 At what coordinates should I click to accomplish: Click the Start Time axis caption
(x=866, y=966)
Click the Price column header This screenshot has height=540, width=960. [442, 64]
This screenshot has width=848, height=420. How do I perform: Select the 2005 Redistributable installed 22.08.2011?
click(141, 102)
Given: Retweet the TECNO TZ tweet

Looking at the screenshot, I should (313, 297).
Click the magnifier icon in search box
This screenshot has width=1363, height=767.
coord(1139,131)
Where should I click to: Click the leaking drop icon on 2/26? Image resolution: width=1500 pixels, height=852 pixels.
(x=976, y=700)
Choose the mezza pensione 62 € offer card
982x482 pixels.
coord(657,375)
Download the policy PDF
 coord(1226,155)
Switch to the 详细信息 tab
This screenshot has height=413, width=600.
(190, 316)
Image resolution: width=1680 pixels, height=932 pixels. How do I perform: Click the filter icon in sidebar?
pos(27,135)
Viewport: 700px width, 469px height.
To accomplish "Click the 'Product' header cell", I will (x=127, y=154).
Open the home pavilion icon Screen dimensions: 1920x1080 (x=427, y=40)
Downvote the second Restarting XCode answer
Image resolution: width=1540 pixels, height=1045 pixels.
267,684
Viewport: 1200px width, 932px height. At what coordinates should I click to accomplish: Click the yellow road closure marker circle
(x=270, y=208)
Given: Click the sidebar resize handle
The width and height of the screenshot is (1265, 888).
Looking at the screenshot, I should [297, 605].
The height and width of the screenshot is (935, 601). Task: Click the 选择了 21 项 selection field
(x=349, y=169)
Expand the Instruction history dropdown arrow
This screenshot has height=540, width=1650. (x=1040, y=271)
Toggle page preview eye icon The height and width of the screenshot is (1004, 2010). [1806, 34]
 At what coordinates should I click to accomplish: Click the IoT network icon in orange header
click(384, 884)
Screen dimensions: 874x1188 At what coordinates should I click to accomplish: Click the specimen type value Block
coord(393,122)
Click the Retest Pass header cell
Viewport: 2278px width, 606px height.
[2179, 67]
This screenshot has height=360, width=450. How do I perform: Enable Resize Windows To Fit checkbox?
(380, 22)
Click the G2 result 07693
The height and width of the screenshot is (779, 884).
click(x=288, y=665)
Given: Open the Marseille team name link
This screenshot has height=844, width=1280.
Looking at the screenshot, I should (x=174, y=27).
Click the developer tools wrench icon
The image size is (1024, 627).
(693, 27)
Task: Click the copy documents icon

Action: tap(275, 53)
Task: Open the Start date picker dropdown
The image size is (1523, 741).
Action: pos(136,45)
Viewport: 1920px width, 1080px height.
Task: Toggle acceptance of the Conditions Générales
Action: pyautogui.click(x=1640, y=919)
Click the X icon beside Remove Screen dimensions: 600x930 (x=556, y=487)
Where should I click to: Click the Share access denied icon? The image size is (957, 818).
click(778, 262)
■ ■ ■
# Problem to solve
Set the records above down again. Match them exactly.

# Output for this task
 At what coordinates should I click to accomplish: Click the Start Time axis caption
(x=866, y=966)
Click the Price column header This screenshot has height=540, width=960. [442, 64]
This screenshot has width=848, height=420. How do I perform: Select the 2005 Redistributable installed 22.08.2011?
click(141, 102)
Given: Retweet the TECNO TZ tweet

Looking at the screenshot, I should (313, 297).
Click the magnifier icon in search box
This screenshot has width=1363, height=767.
coord(1139,131)
Where should I click to: Click the leaking drop icon on 2/26? Image resolution: width=1500 pixels, height=852 pixels.
(x=976, y=700)
Choose the mezza pensione 62 € offer card
982x482 pixels.
coord(657,375)
Download the policy PDF
 coord(1226,155)
Switch to the 详细信息 tab
This screenshot has height=413, width=600.
(190, 316)
Image resolution: width=1680 pixels, height=932 pixels. How do I perform: Click the filter icon in sidebar?
pos(27,135)
Viewport: 700px width, 469px height.
To accomplish "Click the 'Product' header cell", I will (x=127, y=154).
Open the home pavilion icon Screen dimensions: 1920x1080 (x=427, y=40)
Downvote the second Restarting XCode answer
Image resolution: width=1540 pixels, height=1045 pixels.
267,684
Viewport: 1200px width, 932px height. At what coordinates should I click to accomplish: Click the yellow road closure marker circle
(x=270, y=208)
Given: Click the sidebar resize handle
The width and height of the screenshot is (1265, 888).
Looking at the screenshot, I should [297, 605].
The height and width of the screenshot is (935, 601). Task: Click the 选择了 21 项 selection field
(x=349, y=169)
Expand the Instruction history dropdown arrow
This screenshot has height=540, width=1650. (x=1040, y=271)
Toggle page preview eye icon The height and width of the screenshot is (1004, 2010). [1806, 34]
 At what coordinates should I click to accomplish: Click the IoT network icon in orange header
click(384, 884)
Screen dimensions: 874x1188 At what coordinates should I click to accomplish: Click the specimen type value Block
coord(393,122)
Click the Retest Pass header cell
Viewport: 2278px width, 606px height.
[2179, 67]
This screenshot has height=360, width=450. How do I perform: Enable Resize Windows To Fit checkbox?
(380, 22)
Click the G2 result 07693
The height and width of the screenshot is (779, 884).
click(x=288, y=665)
Given: Open the Marseille team name link
This screenshot has height=844, width=1280.
Looking at the screenshot, I should (x=174, y=27).
Click the developer tools wrench icon
The image size is (1024, 627).
(693, 27)
Task: Click the copy documents icon

Action: tap(275, 53)
Task: Open the Start date picker dropdown
The image size is (1523, 741).
Action: pos(136,45)
Viewport: 1920px width, 1080px height.
Task: Toggle acceptance of the Conditions Générales
Action: pyautogui.click(x=1640, y=919)
Click the X icon beside Remove Screen dimensions: 600x930 (x=556, y=487)
Where should I click to: Click the Share access denied icon? The image size is (957, 818).
click(778, 262)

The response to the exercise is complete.